April 27, 2014 – Acts 2:14-24
Acts 2:14-24
Jesus’ Body and the Body of Creation
Second Sunday of Easter – April 27, 2014
First Lutheran Church – Winnipeg, MB
Finally, finally – I got out my bike this week and went for a ride!
It was lovely.
The sky was blue, the sun was shining, you could smell spring, the sun was warm on my face,
the sound of the wind in my ears so good.
Tuesday evening was beautiful, a perfect spring evening.
The kind of day the gardener of all creation – the resurrected Jesus – could be proud of.
Tuesday happened to be Earth Day, and so it was a good day to enjoy creation and
call to mind the goodness of the creator.
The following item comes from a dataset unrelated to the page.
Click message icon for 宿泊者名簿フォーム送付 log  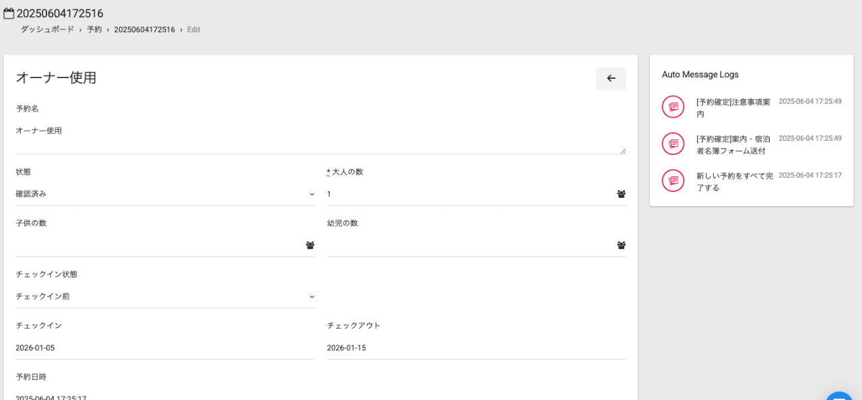point(673,144)
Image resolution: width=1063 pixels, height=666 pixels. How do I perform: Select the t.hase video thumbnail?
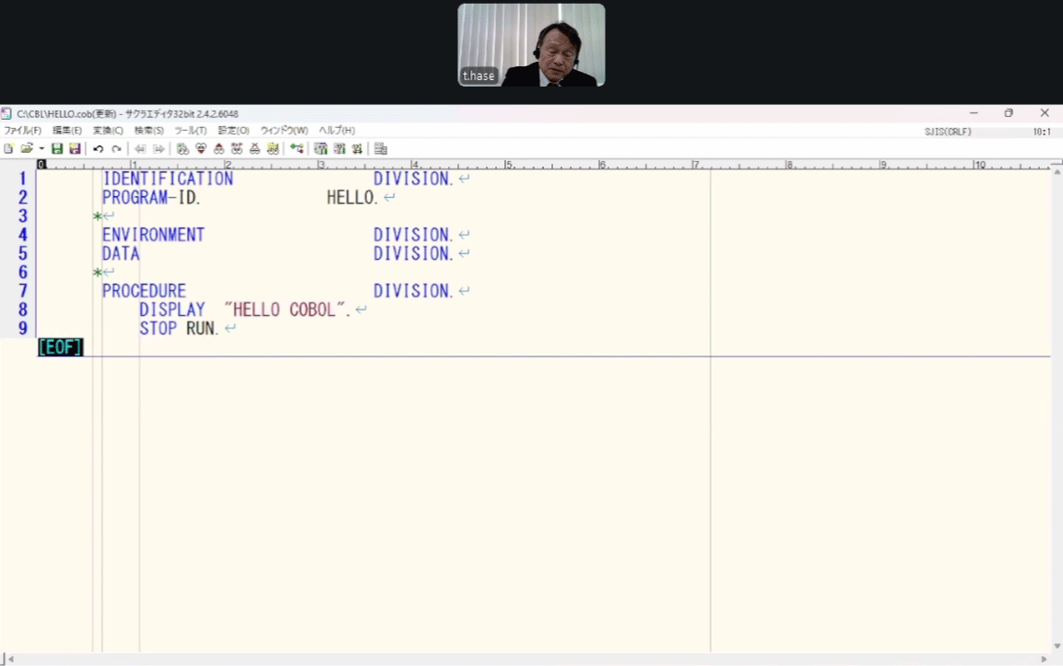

But Earth Day is also a day to call to mind the ways in which we humans have not
tended creation in the way we were first intended to.
Being gardeners of the garden of creation is our first vocation, our first calling as human beings.
For the first man and the first woman were first set in the first garden to tend and keep it.
But we have not done too well at this our first vocation.
The December 2013 report by the Intergovernmental Panel on Climate Change highlights
alarming and accelerating rates of carbon emissions.
It warns of the disruptions this entails for nature.
It warns even of the disruptions this could cause to our food supply.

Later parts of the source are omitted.